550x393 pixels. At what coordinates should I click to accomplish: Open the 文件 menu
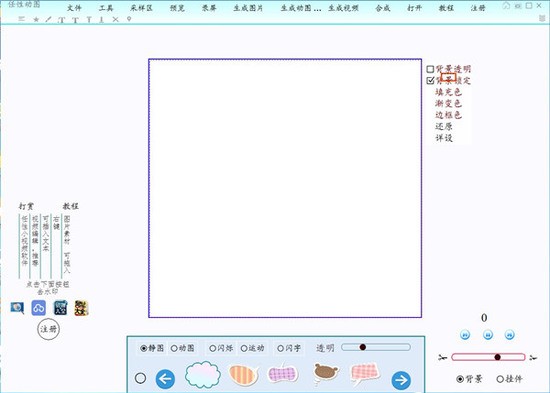click(74, 8)
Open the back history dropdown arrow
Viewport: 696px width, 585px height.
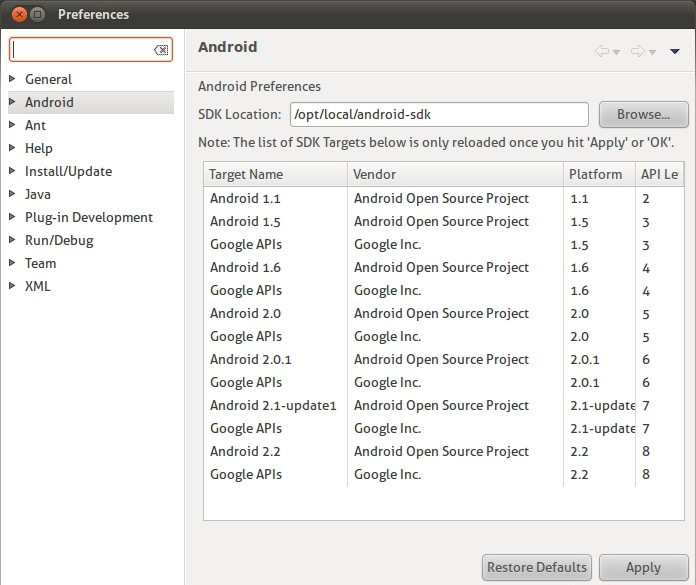(x=617, y=52)
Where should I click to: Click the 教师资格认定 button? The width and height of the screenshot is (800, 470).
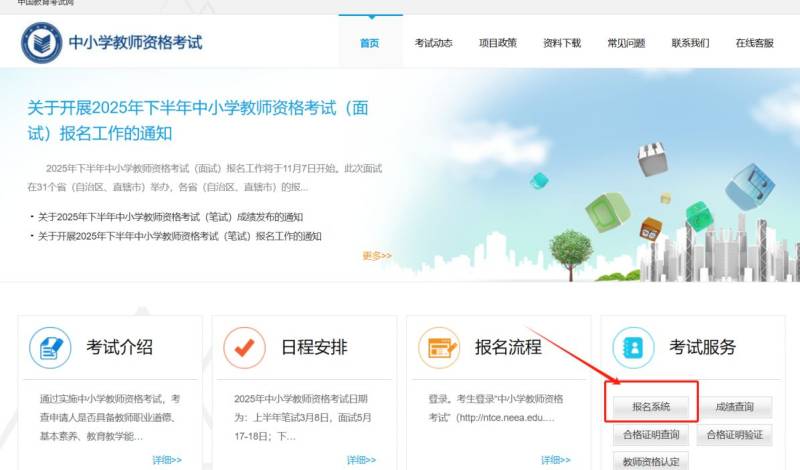(651, 462)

■ ■ ■

● Aim of the exercise
Everything from the line containing "Where should I" through the last line of the records above is to be reproduced exactly, except the pictures.

● Your solution
Where should I click to: Click the 教师资格认定 button? The width and height of the screenshot is (800, 470).
(651, 462)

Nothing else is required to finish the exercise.